I half expected him to jump down Wesley's throat, but instead he laughed so hard he had to stop trying to light the blunt.
"Probably would have had better luck getting over if it was, right?"
"You're telling me that someone waited until you were on your deathbed, kidnapped you, made everyone think you were dead, but in all reality you were alive and in a coma?"
"Yup. And since I'm obviously not dying of lung tumors or pancreatic damage, they also completely healed my body."
"And they brought you back now, two years later...why?"
He shook his head, quiet for a moment.
"I can't wait to ask them. But that's for another time. I wanted to drop by to let you both know I'm a big fan. iGnarly. Love it."
"My idea."
Wesley points to himself with a wink.
"Oh, I knew damn well Ariel couldn't come up with something that cool."
"If I had a dick, this is where I would tell you to suck it."
"You get the fucking point. I'm not angry with you for finally moving on. I'm glad you did. Be free. Be happy. Don't tie my weight around your neck. You, Wesley, the alien under the bed that tried to hide when I came in, but I could hear it clicking with glee when I lit this fuckin' stank..."
He looked out the window for a moment.
"But you also need to know that I have another reason for being here. There's about to be some REALLY BIG SHIT going down. I wanted y'all to know, so you could be safe when it happens. So you didn't get involved. And I'm telling you: no matter what your gut instinct tells you, do NOT get involved. Pretend you never saw me tonight, and don't go looking for me again. Be free, Ariel. You've seen your future. More than once."

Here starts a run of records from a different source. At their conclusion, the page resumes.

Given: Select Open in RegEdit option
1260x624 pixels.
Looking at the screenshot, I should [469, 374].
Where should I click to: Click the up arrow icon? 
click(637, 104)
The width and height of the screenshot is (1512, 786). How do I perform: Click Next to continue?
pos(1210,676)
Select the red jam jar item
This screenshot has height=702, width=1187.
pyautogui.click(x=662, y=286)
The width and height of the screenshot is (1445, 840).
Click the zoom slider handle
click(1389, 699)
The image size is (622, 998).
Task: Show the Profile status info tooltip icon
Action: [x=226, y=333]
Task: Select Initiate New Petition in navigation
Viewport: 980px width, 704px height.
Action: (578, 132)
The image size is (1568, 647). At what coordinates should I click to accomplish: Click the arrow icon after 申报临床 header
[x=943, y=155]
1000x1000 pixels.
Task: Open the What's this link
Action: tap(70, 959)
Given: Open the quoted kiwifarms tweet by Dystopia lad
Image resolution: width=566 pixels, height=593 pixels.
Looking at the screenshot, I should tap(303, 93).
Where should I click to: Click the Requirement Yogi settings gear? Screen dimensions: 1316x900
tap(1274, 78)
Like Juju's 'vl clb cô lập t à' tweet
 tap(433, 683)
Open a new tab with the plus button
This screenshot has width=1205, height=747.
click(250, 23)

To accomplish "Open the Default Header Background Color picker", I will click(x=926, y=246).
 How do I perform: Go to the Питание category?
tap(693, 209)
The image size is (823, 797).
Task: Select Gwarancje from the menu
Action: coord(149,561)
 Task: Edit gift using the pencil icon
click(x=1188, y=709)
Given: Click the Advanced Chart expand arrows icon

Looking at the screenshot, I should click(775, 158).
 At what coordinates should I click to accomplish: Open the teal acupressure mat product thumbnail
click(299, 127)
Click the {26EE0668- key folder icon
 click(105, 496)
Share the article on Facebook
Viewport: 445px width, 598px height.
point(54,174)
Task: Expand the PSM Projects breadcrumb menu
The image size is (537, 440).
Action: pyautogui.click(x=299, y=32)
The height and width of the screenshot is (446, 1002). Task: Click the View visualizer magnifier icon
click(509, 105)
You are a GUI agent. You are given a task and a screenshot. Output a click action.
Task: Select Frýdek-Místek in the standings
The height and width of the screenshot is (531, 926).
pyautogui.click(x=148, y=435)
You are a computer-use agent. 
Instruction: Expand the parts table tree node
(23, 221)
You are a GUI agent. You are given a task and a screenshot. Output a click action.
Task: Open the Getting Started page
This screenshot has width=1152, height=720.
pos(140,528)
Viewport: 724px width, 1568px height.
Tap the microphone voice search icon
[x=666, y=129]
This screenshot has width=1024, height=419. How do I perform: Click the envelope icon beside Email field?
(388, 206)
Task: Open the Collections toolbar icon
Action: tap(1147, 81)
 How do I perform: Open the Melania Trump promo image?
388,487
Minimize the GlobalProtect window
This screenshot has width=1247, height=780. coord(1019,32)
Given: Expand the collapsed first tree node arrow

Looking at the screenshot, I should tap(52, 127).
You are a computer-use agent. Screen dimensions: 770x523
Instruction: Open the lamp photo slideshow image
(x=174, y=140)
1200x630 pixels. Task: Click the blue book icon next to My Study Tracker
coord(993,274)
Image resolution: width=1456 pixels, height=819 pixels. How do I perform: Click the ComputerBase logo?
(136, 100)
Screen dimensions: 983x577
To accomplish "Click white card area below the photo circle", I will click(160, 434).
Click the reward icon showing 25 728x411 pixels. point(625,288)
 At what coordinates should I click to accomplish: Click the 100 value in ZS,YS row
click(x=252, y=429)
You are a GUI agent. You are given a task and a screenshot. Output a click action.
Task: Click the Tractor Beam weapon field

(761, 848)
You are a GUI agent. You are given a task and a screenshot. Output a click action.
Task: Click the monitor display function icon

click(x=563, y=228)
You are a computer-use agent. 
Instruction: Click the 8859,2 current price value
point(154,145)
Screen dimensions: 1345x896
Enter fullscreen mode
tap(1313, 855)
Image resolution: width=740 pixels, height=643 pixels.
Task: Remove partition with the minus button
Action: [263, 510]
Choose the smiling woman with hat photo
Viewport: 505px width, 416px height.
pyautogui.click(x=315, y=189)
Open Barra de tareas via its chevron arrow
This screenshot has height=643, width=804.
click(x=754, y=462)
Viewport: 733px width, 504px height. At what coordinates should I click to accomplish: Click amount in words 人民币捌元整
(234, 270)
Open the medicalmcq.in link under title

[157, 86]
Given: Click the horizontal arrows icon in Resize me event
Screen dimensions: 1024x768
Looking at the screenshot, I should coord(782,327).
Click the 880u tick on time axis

He glances at Wesley with a smile.
"Dead ass, bro, 2010. We ran from a jaguar in the jungle in Mexico, found an ancient pyramid. It said the exact same things as the one you saw...hell...it might have been the same one. Maybe it wasn't me that she was standing beside....maybe it was you. Fate's gonna do what fate's gonna do. Ariel, you've always been meant for so much more than you would have been beside me. Maybe with Wesley at your side, you'll be who you truly are."
He looks at me. We lock eyes. For a moment, I felt everything going back to that fateful day in 2006 when we met at a party. We were drunk, he walked me home, then walked back in the rain to bring me my purse.
"Be free, be happy, be who you are meant to be. Keep those Tag belts and be the best fuckin' tag team that ever high-fived in front of a paying crowd."
Silence permeated the room.
"Think SLIMBOI will come out if I give him one of these Stars Of Death? They're like 1000mg each..."
Several clicks and chirps fill the room, followed by laughter. Wesley, SLIMBOI and I spent the rest of the night smoking weed, eating snacks, and shooting the shit with my newly-resurrected ex-husband.